◆ Supplied passage ◆
++++++++++++++++++++
1. Overview

In this tutorial, we’ll study the advantages and disadvantages of artificial neural networks (ANNs) in comparison to support vector machines (SVMs).

We’ll first start with a quick refresh on their structure. Then, we’ll identify what pros and cons they possess according to the theory.

Finally, we’ll test a neural network model and a support vector machine against the same benchmark datasets.

At the end of this tutorial, we’ll know why we should use neural networks instead of support vector machines and vice-versa.

2. Neural Networks and Support Vector Machines

2.1. They Aren’t Perfectly Interchangeable

In our article on the differences between support vector machines and neural networks, we discussed how the two architectures for the respective machine learning models are built. Here, we focus on the identification and testing of the specific advantages and disadvantages that the two models have when solving concrete machine learning tasks.

In general, in the literature on machine learning feedforward neural networks and support vector machines are used almost interchangeably. However, at a more advanced level, we can state that some important differences do indeed exist.

This is because the two architectures correspond perfectly only in a limited selection of cases, and in particular, when we discuss linear SVMs. In other cases, for non-linear SVMs and ANNs, the difference becomes more significant as the complexity of the problem increases. A skilled data scientist should therefore know which model to prefer, in order to squeeze that extra performance from his machine learning systems.

2.2. Short Definition of a Neural Network

A feedforward neural network is a parametric model that consists of n vectors of weights \Theta = \{\theta_1, \theta_2, ..., \theta_n\}, of m activation functions F = \{f_1, f_2, ..., f_m\}, and of an input vector x. The neural network is thus a model that computes an output y from x as:

y = f_m (\theta_n \cdot f_{m-1} ( \theta_{n-1} \cdot ...\cdot\ f_2 (\theta_2 \cdot f_1 (\theta_1 \cdot x)\ ...\ )

The input vector x also takes the name of the input layer for the neural network. The pairs that include the activation function f_m together with its associated parameters \theta_k, for 1 \leq k < m, take instead the name of hidden layers. Finally, the last pair (f_m, \theta_n) is the output layer for that model.

Schematically, we can represent the graph of a neural network as a directed weighted graph:

Rendered by QuickLaTeX.com

2.3. Short Definition of an SVM

The support vector machine is instead a non-parametric machine learning model that comprises of a kernel function and a decision hyperplane. A hyperplane in n-dimensional space is defined by a set of parameters plus a bias term, corresponding to the coefficients for each of the components of any vector in that space.

If a decision hyperplane doesn’t exist in the vector space with dimensionality n = |x| + |y|, corresponding to the feature plus label space, the SVM projects all observations to a new vector space \mathbb{R}^m \leftarrow m > n and searches there for a suitable decision hyperplane. If there’s no hyperplane there either, it keeps increasing the dimensionality of \mathbb{R}^m until it finds one.

In this sense, the SVM guarantees eventual convergence and therefore the identification of some solutions to its problem. Because the solution isn’t guaranteed to have a certain dimensionality, though, this makes the SVM a non-parametric model.

3. Theoretical Advantages and Disadvantages of ANNs

3.1. Theoretical Advantages

We can aprioristically identify some advantages and disadvantages that, in general, should characterize ANNs in comparison to SVMs, regardless of the specific nature of the task that they have to perform.
++++++++++++++++++++
◆ Dataset excerpt ◆
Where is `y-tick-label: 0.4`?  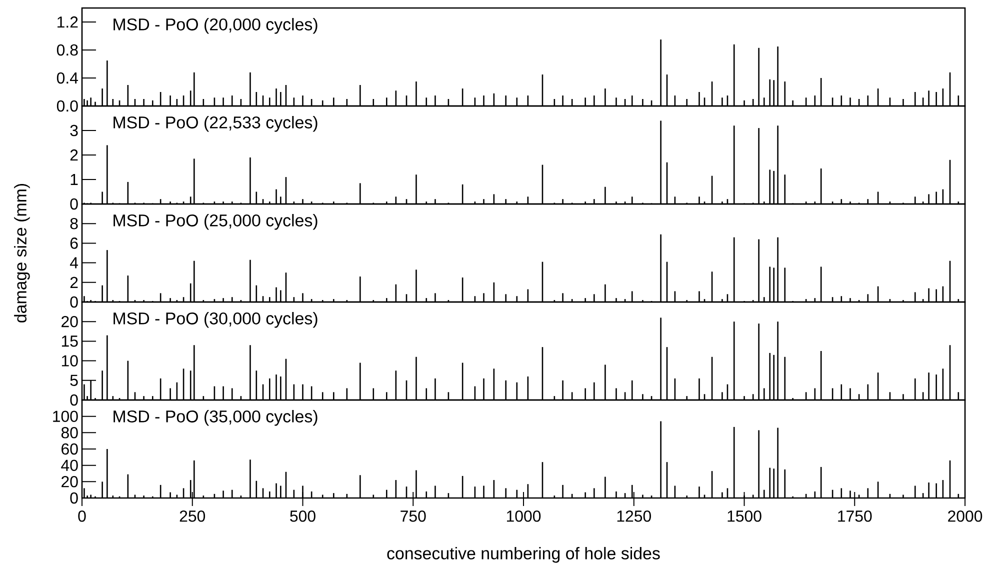 y-tick-label: 0.4 is located at coordinates (67, 78). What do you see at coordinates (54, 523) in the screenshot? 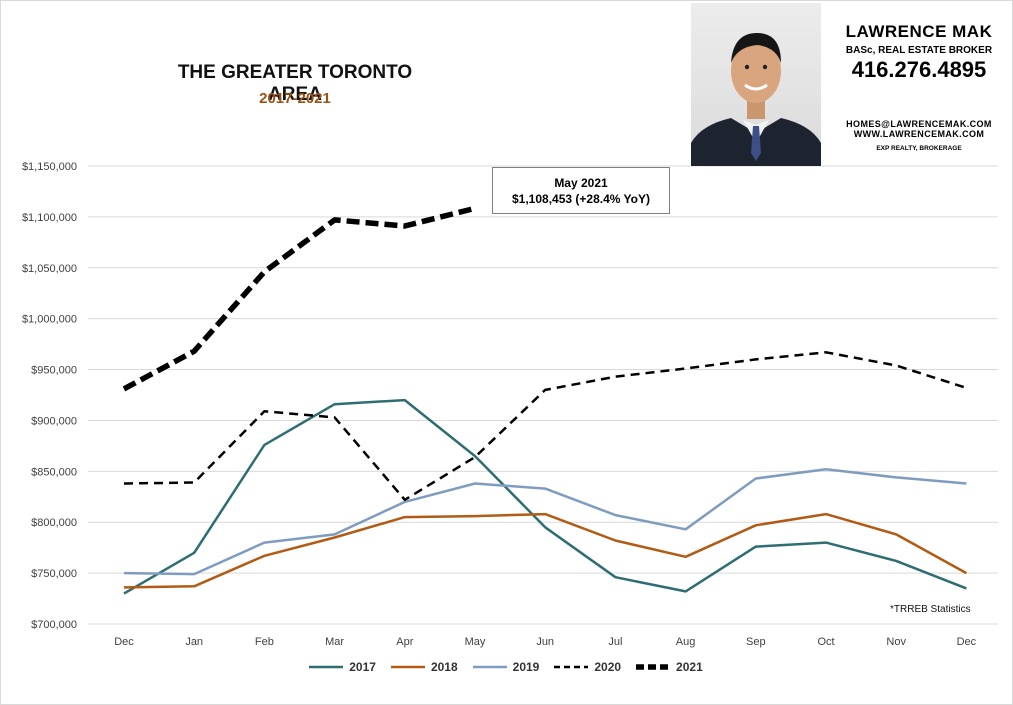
++++++++++++++++++++
◆ Work to complete ◆
a - Please reproduce word for word the stretch of the neural network and SVM tutorial from "In this sense, the" through "a non-parametric model.".
b - In the neural network and SVM tutorial, what kind of machine learning model is the support vector machine said to be?
The listing has no connection to the tutorial on neural networks and support vector machines.

◆ Solutions for each task ◆
a -
In this sense, the SVM guarantees eventual convergence and therefore the identification of some solutions to its problem. Because the solution isn’t guaranteed to have a certain dimensionality, though, this makes the SVM a non-parametric model.

b - A non-parametric machine learning model.